Introduction
A medical claim is a request for payment submitted to an insurance company,
government program, or other third-party payer for medical services rendered by a
healthcare provider to a patient.
It contains information about the patient's diagnosis, treatment, and the costs
associated with the services provided. It guarantees that the doctor is paid, that your
insurance will cover any benefits, and that you will be responsible for paying the
remaining bill if any. The purpose of the claim is to request reimbursement from the
payer for the healthcare services provided to the patient. Medical claims are typically
submitted electronically and are subject to review and approval by the payer before
payment is made to the healthcare provider. As soon as a patient arrives for an
appointment, a claim is initiated.
Cycle of claiming process
Cycle of claiming process
- Patient check-in
Patient registration is done at the time of check-in. The first step in the medical billing process is patient registration. When a patient provides their provider with personal and insurance information, registration takes place.
- Insurance eligibility and verification
The care provider must confirm the patient’s insurance after the patient registers. This confirms that the patient has sufficient insurance to cover the care they will receive. Verification aids in determining eligibility and coverage and evaluates the following:
- Benefits of the patient’s policy
- Whether patient has co-payments, deductibles, or out-of-pocket expenses
- Whether the patient’s insurance provider requires pre-authorization
- Medical coding
After care has been given, a crucial step called medical coding takes place. Care providers convert their notes and other clinical paperwork into standardized medical codes.
- Charge entry
Charge entry is the last step before care providers submit their claim for payment. Providers or medical billing specialists list the charges that they expect to receive.
- Claims submission
Claims transmission is when claims are transferred from the care provider to the payor. In most cases, claims are first transmitted to a clearinghouse. The clearinghouse reviews and reformats medical claims before sending them to the payor.
- Payment posting
Once the payor has reviewed a medical claim and agreed to pay a certain amount, they bill the patient for any remaining costs.
There are many medical claim companies around the world that provide healthcare insurance and related services. Here are some of the major medical claim companies around the world, based on their size, market share, and overall industry influence:
- UnitedHealth Group (United States)
- Anthem Inc. (United States)
- Aetna, a CVS Health company (United States)

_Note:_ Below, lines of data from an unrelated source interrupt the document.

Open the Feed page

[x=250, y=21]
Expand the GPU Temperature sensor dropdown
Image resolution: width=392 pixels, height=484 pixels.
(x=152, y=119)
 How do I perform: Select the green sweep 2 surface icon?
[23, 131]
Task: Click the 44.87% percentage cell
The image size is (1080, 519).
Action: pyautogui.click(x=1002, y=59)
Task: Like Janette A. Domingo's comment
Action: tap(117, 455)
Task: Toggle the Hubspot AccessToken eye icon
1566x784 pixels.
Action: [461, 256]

- Cigna Corporation (United States)
- Humana Inc. (United States)
- Kaiser Permanente (United States)
- Blue Cross Blue Shield Association (United States)
- Bupa (United Kingdom)
- AXA (France)
- Allianz (Germany)
Market size
The Healthcare Claim Management Market is expected to register a CAGR of nearly 6.02% during the forecast period of 2023-2028.
Market growth drivers
Rising healthcare costs
Increasing demand for healthcare services
The need for efficient and effective management of medical claims
Advances in technology, such as the use of artificial intelligence and data
analytics, are also expected to drive growth in the medical claim company
market by improving the accuracy and efficiency of claims processing
Indian scenario
India Health and Medical Insurance Market is expected to achieve a CAGR of 11.55% by 2030.
Health insurance is a major contributor to the expansion of the general insurance market in India. It contributes to approximately 29% of total general insurance premium income in India.

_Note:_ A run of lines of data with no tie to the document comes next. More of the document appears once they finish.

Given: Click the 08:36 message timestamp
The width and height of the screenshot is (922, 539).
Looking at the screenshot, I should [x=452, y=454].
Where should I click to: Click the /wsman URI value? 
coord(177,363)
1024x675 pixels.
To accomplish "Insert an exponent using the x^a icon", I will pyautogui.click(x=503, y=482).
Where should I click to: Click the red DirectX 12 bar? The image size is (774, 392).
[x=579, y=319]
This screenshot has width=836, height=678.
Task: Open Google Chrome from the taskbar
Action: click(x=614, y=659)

Maharashtra state dominated the India health insurance market in 2022. In India, Maharashtra accounts for the largest percentage of insurance premiums. Mahatma Jyotiba Phule Jan Arogya Yojana offers coverage for a variety of medical costs incurred as a result of the insured’s hospitalization for a sum insured amount of INR 1.5 Lakh annually.
Segmentation of medical claim market
Some of the Indian market players are:
- Star Health
- Aditya Birla
- Niva Bupa Health Insurance (Formerly known as Max Bupa Health Insurance)
- Bajaj Allianz Health Insurance
- Bharti AXA Life Insurance
- Reliance Health Insurance
LIC, New India, National Insurance, United Insurance, and Oriental are the only government-controlled companies that stand high in terms of both market share and contribution to the Indian insurance industry.
Health insurance coverage in India
Approximately 41% of the Indians are covered under health insurance programs.
Conclusion
It’s worth noting that the health insurance coverage in India varies widely based on factors such as income, employment status, location, and other socioeconomic factors. While the government has taken several steps to increase health insurance coverage in India, there is still a significant portion of the population that is not covered by health insurance, and out-of-pocket expenditures on healthcare remain a significant burden for many households.